TerraNova scores reach plateau

Two sets of scores, finally released, leveled off in 2006

This article was originally published in The Notebook. In August 2020, The Notebook became Chalkbeat Philadelphia.

Two sets of 2006 test results recently released by the School District show that Philadelphia’s achievement scores appear to be flattening after three consecutive years of strong increases.

“Are we concerned? We’re concerned when we don’t get strong growth every year,” said District CEO Paul Vallas.

“We are happy with the progress we’ve seen since 2002,” he added.

The District administered the TerraNova, a national standardized test, to students in grades 1, 2, 9, and 10 in spring 2006. Last fall, the TerraNova was given to grades 3 through 10. Students are tested in reading, language arts, mathematics, and science.

Neither set of results showed a continuation of the steady upward trend in student scores seen in Philadelphia from 2002 to 2005. But where there were declines, they were generally modest.

The District was unusually slow in releasing both of these latest sets of test scores to the public.

Results from the spring 2006 TerraNova showed a decline in performance compared to the prior year in most grades and subject areas – the first time that happened on a major standardized test here since 2002.

Only in grade 10 did students show slight gains across the board in the percentage of students scoring above the national average.

Compared to spring 2005, more students in spring 2006 scored near the bottom on the TerraNova. The number of students who scored in the lowest quartile grew by two to four percentage points in each of the tested subjects for grades 1, 2, and 9.

The District held onto the spring TerraNova scores for more than six months before posting them without fanfare on the Web in early 2007. District officials said that the scores were not deliberately concealed, explaining that the spring results covered only four grades, and that their significance paled in comparison to the results of the state standardized test, the PSSA, received by the District around the same time as the TerraNova results last summer. PSSA results announced at a press conference last July, while mixed, went up in a majority of grades and subjects.

Mixed results were seen again on the fall 2006 TerraNova scores, released in February. Significant gains in some grades were balanced by declines in others. Combining all the fall 2006 results from grades 3 through 10, scores were up slightly in reading compared to 2005, but were down slightly in math and language arts. Science scores, which have generally been the poorest, were not released by the District with the other subjects.

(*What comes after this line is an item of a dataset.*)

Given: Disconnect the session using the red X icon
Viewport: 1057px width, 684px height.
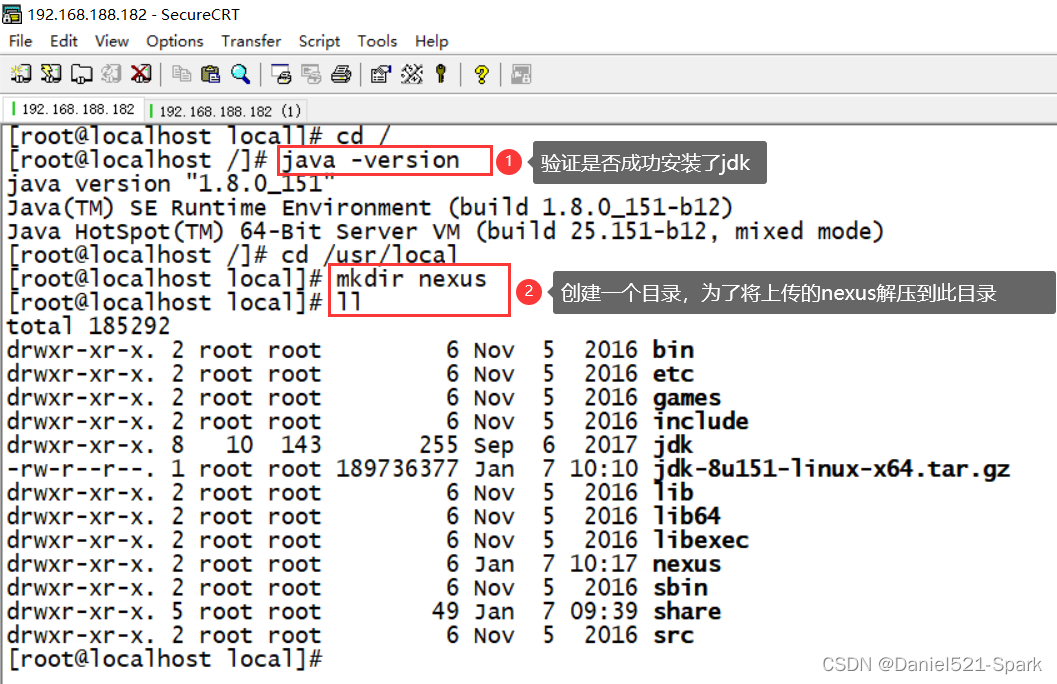Looking at the screenshot, I should pos(141,74).
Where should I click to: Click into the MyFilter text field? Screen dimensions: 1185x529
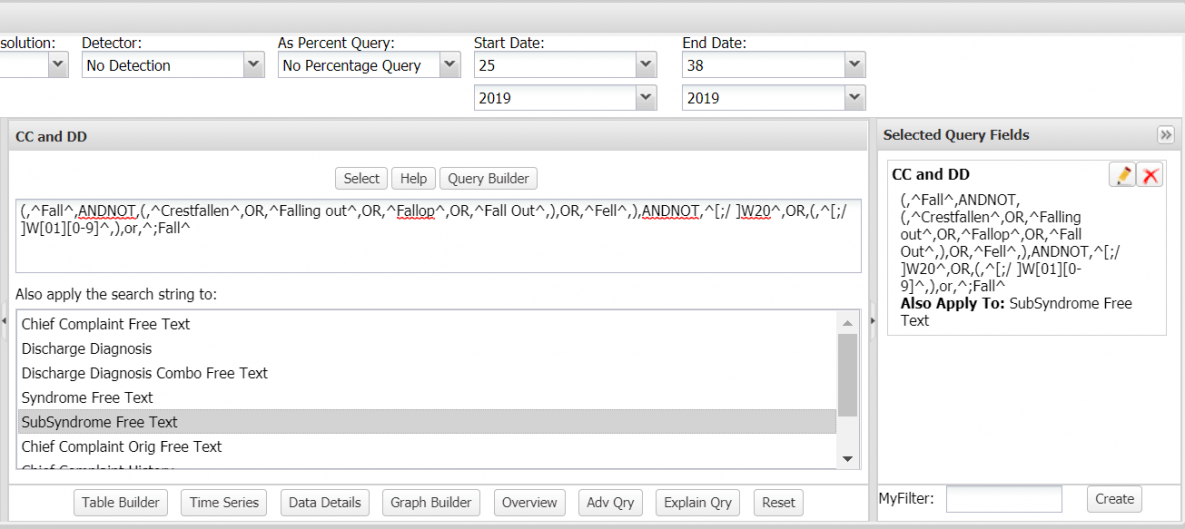tap(1003, 499)
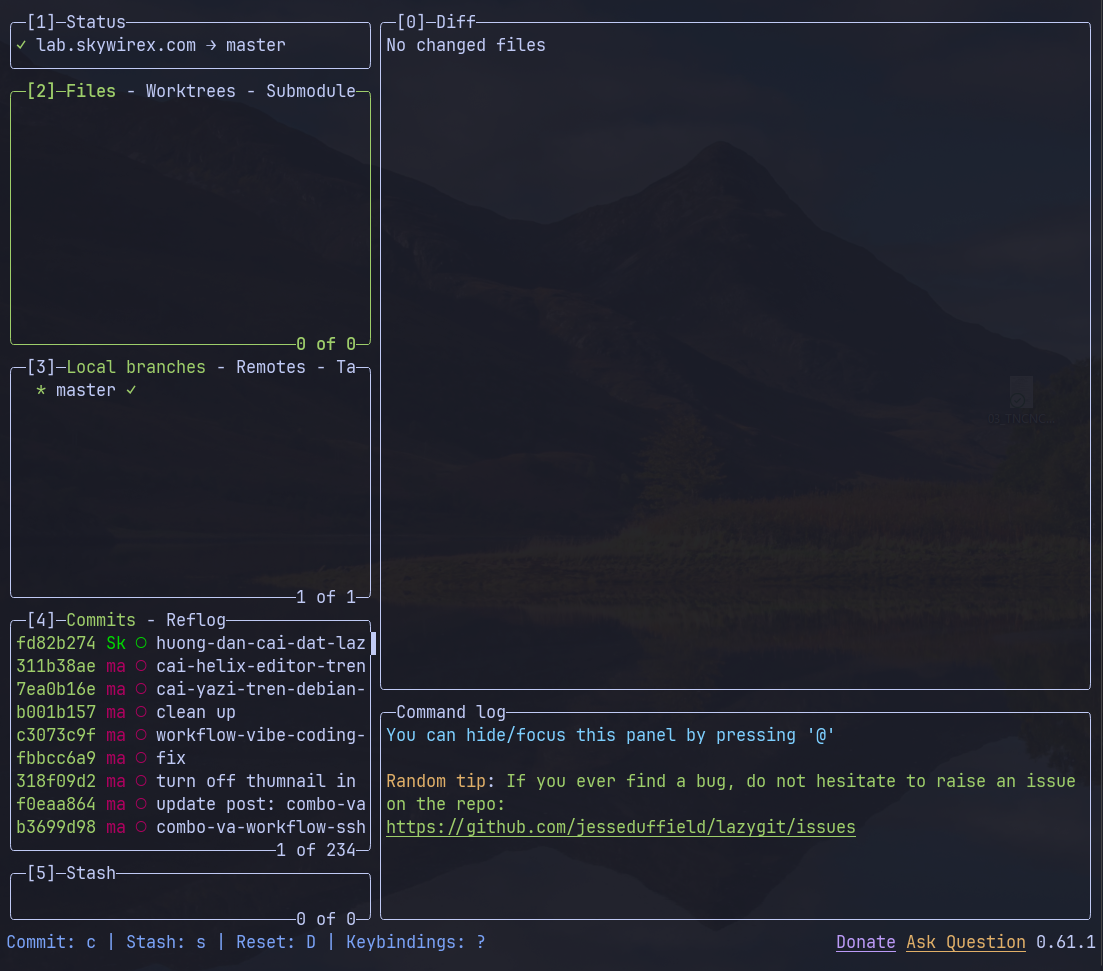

Release of the fall 2006 scores also came late. According to District assessment experts, the results led to a review and determination by the District and its testing company that the previous fall’s scores – the point of comparison – were not valid.

To ramp up achievement levels, CEO Vallas targeted improved professional development and better use of instructional time in the last two months of the school year as two strategies for the District to pursue.

Jolley Bruce Christman of Research for Action, which just produced an analysis of several years of Philadelphia test results (see analysis here), noted that it is common to see test scores level off after a few years of gains, and agreed that the District should examine its professional development.

“Teachers need to know both more about what it is they’re teaching and more about how their students learn in order to really take their students’ learning and achievement to the next level,” Christman said.

She stressed that resources will be required to support teachers. “The kind of reforms that will maintain the improvements the District has made are going to cost money,” she said.